PROVIDED ENTRIES ::
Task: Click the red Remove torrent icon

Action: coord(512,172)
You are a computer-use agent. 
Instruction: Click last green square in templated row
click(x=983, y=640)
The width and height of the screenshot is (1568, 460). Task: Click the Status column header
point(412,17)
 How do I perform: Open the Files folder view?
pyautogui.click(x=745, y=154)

WHAT THIS TASK INVOLVES :: Starting with the line that contains "The width and", print every line through the end of the entries above exactly as written, both boundary lines included, and nothing else.

ANSWER TO THIS TASK ::
The width and height of the screenshot is (1568, 460). Task: Click the Status column header
point(412,17)
 How do I perform: Open the Files folder view?
pyautogui.click(x=745, y=154)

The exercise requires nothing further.